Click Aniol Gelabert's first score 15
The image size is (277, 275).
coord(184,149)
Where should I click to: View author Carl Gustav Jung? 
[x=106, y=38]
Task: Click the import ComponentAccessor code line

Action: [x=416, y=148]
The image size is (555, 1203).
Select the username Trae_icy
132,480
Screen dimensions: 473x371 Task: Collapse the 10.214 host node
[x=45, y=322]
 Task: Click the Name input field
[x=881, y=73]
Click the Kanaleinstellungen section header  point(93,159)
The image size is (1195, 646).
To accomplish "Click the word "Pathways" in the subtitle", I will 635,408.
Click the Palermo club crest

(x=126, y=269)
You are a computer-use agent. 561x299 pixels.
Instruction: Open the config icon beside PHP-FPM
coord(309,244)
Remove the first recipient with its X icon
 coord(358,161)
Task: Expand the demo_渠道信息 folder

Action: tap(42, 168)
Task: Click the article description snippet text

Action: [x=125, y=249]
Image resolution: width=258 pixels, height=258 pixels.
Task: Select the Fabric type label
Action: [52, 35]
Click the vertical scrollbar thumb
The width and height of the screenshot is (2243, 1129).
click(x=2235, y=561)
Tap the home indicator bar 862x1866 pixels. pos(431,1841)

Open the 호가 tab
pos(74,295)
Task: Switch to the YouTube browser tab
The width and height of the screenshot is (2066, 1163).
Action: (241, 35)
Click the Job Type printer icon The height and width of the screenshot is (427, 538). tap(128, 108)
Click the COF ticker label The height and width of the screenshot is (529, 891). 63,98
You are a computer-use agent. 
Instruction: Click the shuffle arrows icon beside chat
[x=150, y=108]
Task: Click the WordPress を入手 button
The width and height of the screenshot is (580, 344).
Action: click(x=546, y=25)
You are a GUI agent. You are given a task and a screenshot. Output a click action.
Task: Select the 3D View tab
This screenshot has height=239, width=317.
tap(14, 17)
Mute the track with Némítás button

===============

▶ **JOB**
Copy out every line above verbatim, from the first to the last.

▶ **CORRECT OUTPUT**
Click Aniol Gelabert's first score 15
The image size is (277, 275).
coord(184,149)
Where should I click to: View author Carl Gustav Jung? 
[x=106, y=38]
Task: Click the import ComponentAccessor code line

Action: [x=416, y=148]
The image size is (555, 1203).
Select the username Trae_icy
132,480
Screen dimensions: 473x371 Task: Collapse the 10.214 host node
[x=45, y=322]
 Task: Click the Name input field
[x=881, y=73]
Click the Kanaleinstellungen section header  point(93,159)
The image size is (1195, 646).
To accomplish "Click the word "Pathways" in the subtitle", I will 635,408.
Click the Palermo club crest

(x=126, y=269)
You are a computer-use agent. 561x299 pixels.
Instruction: Open the config icon beside PHP-FPM
coord(309,244)
Remove the first recipient with its X icon
 coord(358,161)
Task: Expand the demo_渠道信息 folder

Action: tap(42, 168)
Task: Click the article description snippet text

Action: [x=125, y=249]
Image resolution: width=258 pixels, height=258 pixels.
Task: Select the Fabric type label
Action: [52, 35]
Click the vertical scrollbar thumb
The width and height of the screenshot is (2243, 1129).
click(x=2235, y=561)
Tap the home indicator bar 862x1866 pixels. pos(431,1841)

Open the 호가 tab
pos(74,295)
Task: Switch to the YouTube browser tab
The width and height of the screenshot is (2066, 1163).
Action: (241, 35)
Click the Job Type printer icon The height and width of the screenshot is (427, 538). tap(128, 108)
Click the COF ticker label The height and width of the screenshot is (529, 891). 63,98
You are a computer-use agent. 
Instruction: Click the shuffle arrows icon beside chat
[x=150, y=108]
Task: Click the WordPress を入手 button
The width and height of the screenshot is (580, 344).
Action: click(x=546, y=25)
You are a GUI agent. You are given a task and a screenshot. Output a click action.
Task: Select the 3D View tab
This screenshot has height=239, width=317.
tap(14, 17)
Mute the track with Némítás button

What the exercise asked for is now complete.